Australia and New Zealand’s central banks will be caught in an impossible position. Their currencies will initially weaken as carry trade unwinds, but then they’ll face the reality that their domestic inflation never actually cooled down – it was just masked by global QE distortions. Watch for these central banks to start hiking rates aggressively, creating massive volatility in their respective currency pairs. The RBA and RBNZ will essentially be forced to choose between defending their currencies and protecting their export sectors. Spoiler alert: they’ll flip-flop more than a politician in election season.
Emerging Market Currencies: The Real Casualties
This is where the bloodbath really begins. The Turkish lira, Brazilian real, South African rand – these currencies have been living on borrowed time, propped up by hot money flows chasing yield in a zero-rate environment. The moment the Fed’s tapering talk gets serious, watch these currencies get absolutely demolished. We’re talking about 20-30% devaluations in a matter of weeks, not months.
Here’s the perverse part – emerging market central banks will be forced to RAISE rates dramatically to defend their currencies, which will crush their domestic economies even faster. It’s a death spiral that the Fed knows is coming, which is exactly why they’ll chicken out on actually tapering. They can’t let emerging markets collapse because too many American corporations and banks have exposure there. The interconnectedness of the global financial system means the Fed is trapped in their own QE prison.
The Forex Trader’s Survival Strategy
So how do you position yourself in this manipulated market? First, stop believing anything that comes out of Fed officials’ mouths. Their words are weapons designed to move markets in the direction they want, not reflections of actual policy intentions. Second, focus on relative currency strength rather than absolute moves. In a world where every central bank is debasing their currency, you’re looking for the least ugly contestant in a beauty pageant from hell.

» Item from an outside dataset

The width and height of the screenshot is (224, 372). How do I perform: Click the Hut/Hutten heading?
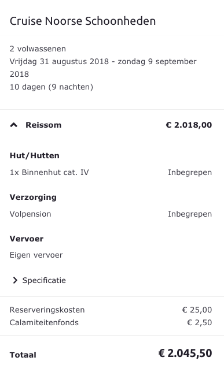pyautogui.click(x=35, y=155)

The Japanese yen becomes particularly interesting here. The BOJ has been the most aggressive with their money printing, but if the Fed actually starts tapering, the yen could see massive short covering as carry trades unwind globally. Don’t be surprised to see USD/JPY collapse from current levels back toward 90 or lower if the Fed gets serious about ending QE.
Remember – bad economic data is now your friend because it guarantees more money printing. Good economic data is the enemy because it threatens the QE gravy train. Welcome to the upside-down world of central bank policy, where economic recovery is actually bad for markets. Trade accordingly.